Search the material for the string "section", then return every line where it is found.
+ + + +
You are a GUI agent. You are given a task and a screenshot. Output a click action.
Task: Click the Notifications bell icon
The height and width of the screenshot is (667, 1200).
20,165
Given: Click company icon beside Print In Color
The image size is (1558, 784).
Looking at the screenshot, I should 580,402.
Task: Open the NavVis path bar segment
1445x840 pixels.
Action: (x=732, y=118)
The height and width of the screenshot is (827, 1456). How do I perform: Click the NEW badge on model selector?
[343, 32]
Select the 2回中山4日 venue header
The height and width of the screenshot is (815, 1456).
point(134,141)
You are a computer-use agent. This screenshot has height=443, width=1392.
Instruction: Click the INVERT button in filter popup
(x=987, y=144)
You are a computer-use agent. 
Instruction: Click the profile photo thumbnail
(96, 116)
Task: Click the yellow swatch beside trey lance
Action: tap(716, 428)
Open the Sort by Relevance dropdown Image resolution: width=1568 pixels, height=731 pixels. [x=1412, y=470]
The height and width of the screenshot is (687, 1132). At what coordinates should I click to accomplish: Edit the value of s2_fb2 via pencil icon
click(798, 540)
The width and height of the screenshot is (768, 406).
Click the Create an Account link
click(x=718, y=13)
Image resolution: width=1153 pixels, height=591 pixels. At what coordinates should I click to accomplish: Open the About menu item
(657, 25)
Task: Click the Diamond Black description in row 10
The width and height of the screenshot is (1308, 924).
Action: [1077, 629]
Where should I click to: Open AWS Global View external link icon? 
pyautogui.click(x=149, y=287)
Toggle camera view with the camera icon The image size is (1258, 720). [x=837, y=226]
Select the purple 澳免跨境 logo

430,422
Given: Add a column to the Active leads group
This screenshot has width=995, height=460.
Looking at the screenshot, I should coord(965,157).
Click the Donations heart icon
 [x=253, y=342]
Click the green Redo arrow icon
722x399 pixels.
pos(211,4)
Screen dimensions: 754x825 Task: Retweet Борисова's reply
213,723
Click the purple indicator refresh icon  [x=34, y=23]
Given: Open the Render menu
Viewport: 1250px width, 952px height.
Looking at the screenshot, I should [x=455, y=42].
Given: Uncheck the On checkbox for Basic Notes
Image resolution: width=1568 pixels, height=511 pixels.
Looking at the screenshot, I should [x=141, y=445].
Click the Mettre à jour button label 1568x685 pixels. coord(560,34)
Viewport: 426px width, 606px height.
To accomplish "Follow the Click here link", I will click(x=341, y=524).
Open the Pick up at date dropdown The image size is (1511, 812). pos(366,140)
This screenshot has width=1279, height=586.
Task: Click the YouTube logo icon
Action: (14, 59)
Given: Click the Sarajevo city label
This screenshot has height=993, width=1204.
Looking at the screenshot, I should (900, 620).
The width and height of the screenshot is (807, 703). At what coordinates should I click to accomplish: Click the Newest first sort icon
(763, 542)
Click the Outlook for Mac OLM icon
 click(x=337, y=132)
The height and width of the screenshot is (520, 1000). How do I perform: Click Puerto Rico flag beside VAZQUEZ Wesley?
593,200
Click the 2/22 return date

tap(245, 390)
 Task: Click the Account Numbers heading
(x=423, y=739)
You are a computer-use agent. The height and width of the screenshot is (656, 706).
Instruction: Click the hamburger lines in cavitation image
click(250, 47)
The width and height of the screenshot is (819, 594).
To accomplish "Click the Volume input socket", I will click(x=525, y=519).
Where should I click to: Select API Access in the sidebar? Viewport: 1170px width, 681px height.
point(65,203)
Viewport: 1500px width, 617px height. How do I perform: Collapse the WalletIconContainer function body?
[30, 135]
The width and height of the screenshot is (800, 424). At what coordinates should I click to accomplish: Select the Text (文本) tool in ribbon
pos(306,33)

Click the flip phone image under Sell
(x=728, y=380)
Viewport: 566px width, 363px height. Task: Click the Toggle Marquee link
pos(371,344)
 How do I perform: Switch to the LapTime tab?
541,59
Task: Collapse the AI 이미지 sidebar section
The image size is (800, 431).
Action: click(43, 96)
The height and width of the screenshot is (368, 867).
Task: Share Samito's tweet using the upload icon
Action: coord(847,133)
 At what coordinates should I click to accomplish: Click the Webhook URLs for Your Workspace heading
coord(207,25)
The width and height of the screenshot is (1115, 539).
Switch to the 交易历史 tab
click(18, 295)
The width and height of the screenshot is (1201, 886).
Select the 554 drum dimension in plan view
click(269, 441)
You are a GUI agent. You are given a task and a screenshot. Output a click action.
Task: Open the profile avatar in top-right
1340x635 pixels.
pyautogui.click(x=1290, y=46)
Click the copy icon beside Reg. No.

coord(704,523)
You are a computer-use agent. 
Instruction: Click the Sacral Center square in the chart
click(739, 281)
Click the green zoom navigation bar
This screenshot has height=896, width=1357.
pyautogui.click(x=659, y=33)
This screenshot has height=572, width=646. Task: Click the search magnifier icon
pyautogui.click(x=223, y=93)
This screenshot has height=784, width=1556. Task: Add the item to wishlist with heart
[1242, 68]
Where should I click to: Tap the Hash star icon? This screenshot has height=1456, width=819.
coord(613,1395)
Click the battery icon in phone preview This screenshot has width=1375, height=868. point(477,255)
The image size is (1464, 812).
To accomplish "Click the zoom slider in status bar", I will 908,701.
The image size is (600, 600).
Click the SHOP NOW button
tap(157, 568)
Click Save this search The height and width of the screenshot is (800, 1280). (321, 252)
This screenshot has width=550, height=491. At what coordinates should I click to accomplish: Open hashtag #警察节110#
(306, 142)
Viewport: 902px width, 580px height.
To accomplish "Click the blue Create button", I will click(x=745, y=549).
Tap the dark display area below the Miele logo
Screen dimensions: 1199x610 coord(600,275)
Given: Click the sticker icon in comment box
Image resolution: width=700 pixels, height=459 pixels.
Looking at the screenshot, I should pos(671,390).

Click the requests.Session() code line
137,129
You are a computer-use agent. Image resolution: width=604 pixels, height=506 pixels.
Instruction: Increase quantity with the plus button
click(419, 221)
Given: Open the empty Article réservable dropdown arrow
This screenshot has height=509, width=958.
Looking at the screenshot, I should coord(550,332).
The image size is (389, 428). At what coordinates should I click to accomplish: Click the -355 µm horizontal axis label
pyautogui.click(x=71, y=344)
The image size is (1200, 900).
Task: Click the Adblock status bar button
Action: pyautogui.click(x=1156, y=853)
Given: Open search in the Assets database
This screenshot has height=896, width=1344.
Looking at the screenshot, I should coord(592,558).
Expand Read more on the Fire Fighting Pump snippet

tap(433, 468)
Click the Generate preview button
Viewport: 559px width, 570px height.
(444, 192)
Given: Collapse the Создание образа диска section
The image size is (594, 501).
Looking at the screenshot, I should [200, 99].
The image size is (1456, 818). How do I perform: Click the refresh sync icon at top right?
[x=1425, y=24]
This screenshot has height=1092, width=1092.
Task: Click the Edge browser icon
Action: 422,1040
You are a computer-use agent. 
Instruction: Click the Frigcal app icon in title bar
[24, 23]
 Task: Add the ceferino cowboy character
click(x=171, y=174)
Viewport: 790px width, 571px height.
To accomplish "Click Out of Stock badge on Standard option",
+ + + +
Solved problem:
Task: Collapse the AI 이미지 sidebar section
Given: Collapse the Создание образа диска section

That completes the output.